Rows of pointing data
* * * * * * *

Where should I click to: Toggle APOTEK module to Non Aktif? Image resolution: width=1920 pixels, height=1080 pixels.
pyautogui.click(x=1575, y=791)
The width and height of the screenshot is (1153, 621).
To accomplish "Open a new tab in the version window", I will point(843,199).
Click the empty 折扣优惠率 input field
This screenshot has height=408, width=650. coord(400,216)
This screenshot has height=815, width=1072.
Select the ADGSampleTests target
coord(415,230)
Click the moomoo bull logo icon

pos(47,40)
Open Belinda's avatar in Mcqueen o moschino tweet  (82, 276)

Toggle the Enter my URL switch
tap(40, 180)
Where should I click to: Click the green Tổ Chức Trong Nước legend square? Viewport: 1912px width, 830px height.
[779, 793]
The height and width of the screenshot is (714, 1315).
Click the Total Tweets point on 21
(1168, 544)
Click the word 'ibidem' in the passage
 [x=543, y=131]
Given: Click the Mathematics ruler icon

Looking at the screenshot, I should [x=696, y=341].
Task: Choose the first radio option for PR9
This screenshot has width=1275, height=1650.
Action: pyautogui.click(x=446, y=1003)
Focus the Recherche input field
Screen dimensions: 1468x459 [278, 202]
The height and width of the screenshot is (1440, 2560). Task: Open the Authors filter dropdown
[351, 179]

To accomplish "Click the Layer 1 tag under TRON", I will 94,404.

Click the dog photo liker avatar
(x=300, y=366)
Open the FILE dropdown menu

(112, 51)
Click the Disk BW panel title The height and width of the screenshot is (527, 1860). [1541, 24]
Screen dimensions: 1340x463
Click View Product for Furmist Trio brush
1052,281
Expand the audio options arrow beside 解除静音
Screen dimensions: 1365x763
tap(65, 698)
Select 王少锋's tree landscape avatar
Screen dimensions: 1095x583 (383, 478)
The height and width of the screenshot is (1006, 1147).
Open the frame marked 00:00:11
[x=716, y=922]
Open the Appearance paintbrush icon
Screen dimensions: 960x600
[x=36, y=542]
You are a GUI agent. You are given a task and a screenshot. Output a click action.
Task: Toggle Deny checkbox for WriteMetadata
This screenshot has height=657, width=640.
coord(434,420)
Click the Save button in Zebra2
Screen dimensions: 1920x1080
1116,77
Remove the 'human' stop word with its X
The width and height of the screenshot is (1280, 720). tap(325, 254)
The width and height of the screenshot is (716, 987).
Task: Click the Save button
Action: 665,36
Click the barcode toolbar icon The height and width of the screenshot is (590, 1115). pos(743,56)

* * * * * * *

Exercise prompt: Format the lines of the material above as a JSON list of strings, one string per line, leaving out blank lines.

Completed task:
[
  "Where should I click to: Toggle APOTEK module to Non Aktif? Image resolution: width=1920 pixels, height=1080 pixels.",
  "pyautogui.click(x=1575, y=791)",
  "The width and height of the screenshot is (1153, 621).",
  "To accomplish \"Open a new tab in the version window\", I will point(843,199).",
  "Click the empty 折扣优惠率 input field",
  "This screenshot has height=408, width=650. coord(400,216)",
  "This screenshot has height=815, width=1072.",
  "Select the ADGSampleTests target",
  "coord(415,230)",
  "Click the moomoo bull logo icon",
  "pos(47,40)",
  "Open Belinda's avatar in Mcqueen o moschino tweet  (82, 276)",
  "Toggle the Enter my URL switch",
  "tap(40, 180)",
  "Where should I click to: Click the green Tổ Chức Trong Nước legend square? Viewport: 1912px width, 830px height.",
  "[779, 793]",
  "The height and width of the screenshot is (714, 1315).",
  "Click the Total Tweets point on 21",
  "(1168, 544)",
  "Click the word 'ibidem' in the passage",
  " [x=543, y=131]",
  "Given: Click the Mathematics ruler icon",
  "Looking at the screenshot, I should [x=696, y=341].",
  "Task: Choose the first radio option for PR9",
  "This screenshot has width=1275, height=1650.",
  "Action: pyautogui.click(x=446, y=1003)",
  "Focus the Recherche input field",
  "Screen dimensions: 1468x459 [278, 202]",
  "The height and width of the screenshot is (1440, 2560). Task: Open the Authors filter dropdown",
  "[351, 179]",
  "To accomplish \"Click the Layer 1 tag under TRON\", I will 94,404.",
  "Click the dog photo liker avatar",
  "(x=300, y=366)",
  "Open the FILE dropdown menu",
  "(112, 51)",
  "Click the Disk BW panel title The height and width of the screenshot is (527, 1860). [1541, 24]",
  "Screen dimensions: 1340x463",
  "Click View Product for Furmist Trio brush",
  "1052,281",
  "Expand the audio options arrow beside 解除静音",
  "Screen dimensions: 1365x763",
  "tap(65, 698)",
  "Select 王少锋's tree landscape avatar",
  "Screen dimensions: 1095x583 (383, 478)",
  "The height and width of the screenshot is (1006, 1147).",
  "Open the frame marked 00:00:11",
  "[x=716, y=922]",
  "Open the Appearance paintbrush icon",
  "Screen dimensions: 960x600",
  "[x=36, y=542]",
  "You are a GUI agent. You are given a task and a screenshot. Output a click action.",
  "Task: Toggle Deny checkbox for WriteMetadata",
  "This screenshot has height=657, width=640.",
  "coord(434,420)",
  "Click the Save button in Zebra2",
  "Screen dimensions: 1920x1080",
  "1116,77",
  "Remove the 'human' stop word with its X",
  "The width and height of the screenshot is (1280, 720). tap(325, 254)",
  "The width and height of the screenshot is (716, 987).",
  "Task: Click the Save button",
  "Action: 665,36",
  "Click the barcode toolbar icon The height and width of the screenshot is (590, 1115). pos(743,56)"
]